CD164 functional region determination through antibody binding, domain deletion, and alanine mutagenesis. (A, left) Schematic of wild-type, ΔCD164, ΔCD164 + hCD164(ΔE1), ΔCD164 + hCD164(ΔE1-2), ΔCD164 + hCD164(ΔE1-3), ΔCD164 + hCD164(ΔE1-4), ΔCD164 + hCD164(ΔE1-5), and ΔCD164 + hCD164(ΔE2-6). (Right) Complemented A549 and 293T cells were challenged with rLCMV-mCherry (MOI, 1) and infection was measured by flow cytometry at 24 hpi. Percent infection was normalized to wild type. Error bars represent standard errors from three independent experiments. (B, left) Schematic of wild type, ΔCD164 KO + hCD164(N72A), ΔCD164 + hCD164(N77A), ΔCD164 + hCD164(N94A), and ΔCD164 + hCD164(N104A). (Right) Complemented A549 and 293T cells were challenged with rLCMV-mCherry (MOI, 1) and infection was measured by flow cytometry at 24 hpi. Percent infection was normalized to the wild type. Error bars represent standard errors from three independent experiments. (C) Amino acid similarities of the cysteine-rich region in human CD164 and mouse Cd164 determined using the ClustalW program on SnapGene. Yellow circles indicate cysteine residues, red N symbolizes N-linked glycosylation sites, and identical amino acids are highlighted in green. (D) Blockade of LCMV infection with serial dilutions of anti-human CD164 monoclonal mouse antibody clone N6B6 or mouse IgG2a-κ isotope control in wild-type A549 cells.
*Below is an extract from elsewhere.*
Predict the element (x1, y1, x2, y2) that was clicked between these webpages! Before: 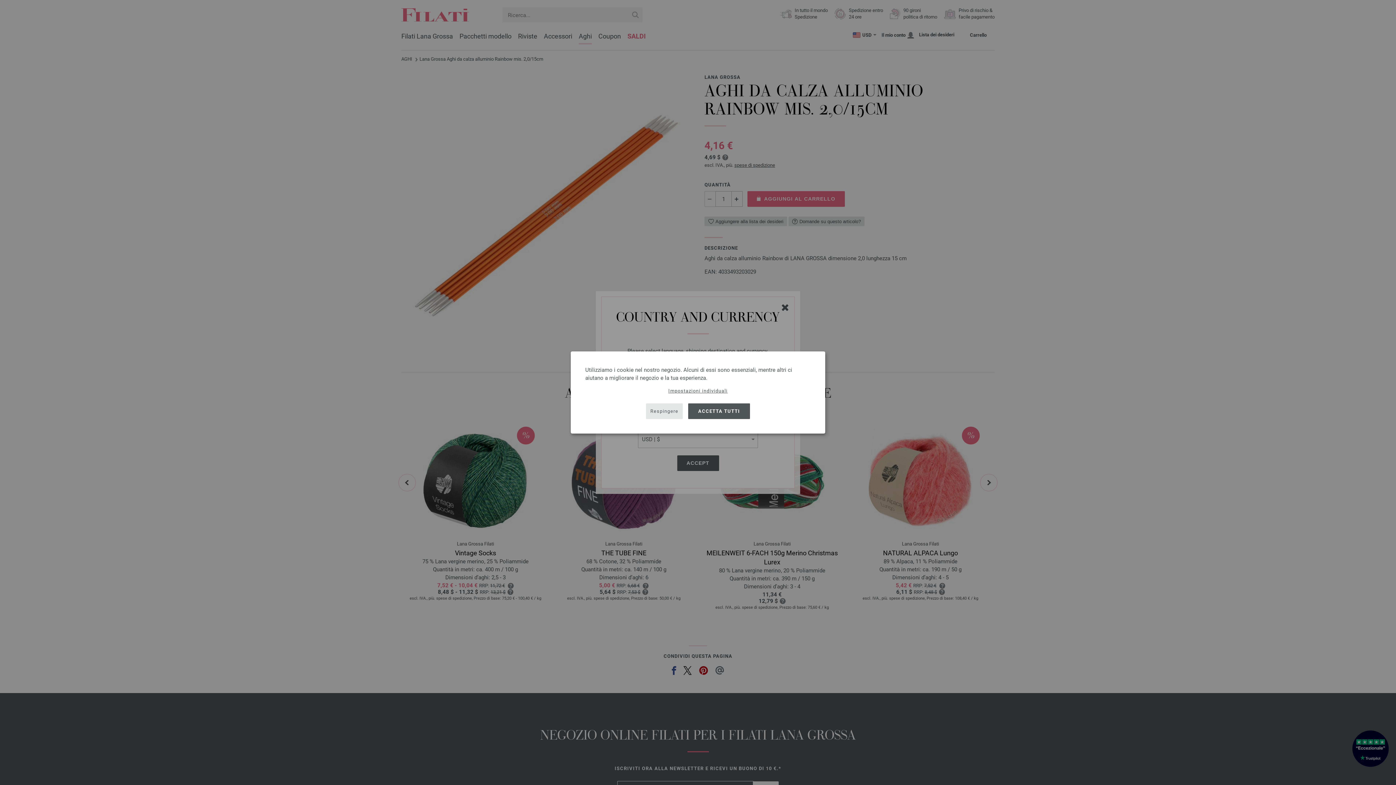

Cells were infected at an MOI of 1 and infection measured at 24 hpi. Error bars indicate standard errors from three independent experiments.

FIG 4

Characterization of CD164 as a therapeutic target in human placenta. (A) Double immunofluorescence staining for CD164 and CK7 or isotype staining followed by counterstaining with DAPI in villous trophoblastic tissue. Original images were taken by confocal microscopy at ×100 magnification. Scale bar represents 20 μm. (B) Immunofluorescence imaging of JEG-3 placenta cells preincubated with various concentrations of anti-CD164 MAb N6B6 and infected with r3LCMV-mCherry at an MOI of 0.5. Cells were fixed and imaged at ×10 magnification 24 hpi. Scale bar represents 20 μm. (C) Quantification of percent infection of JEG-3 placenta cells preincubated with various concentrations of anti-CD164 MAb N6B6 and infected with r3LCMV-mCherry at MOI of 0.5. Analysis was done on 4 fields of view in 2 independent infections and normalized to infection control.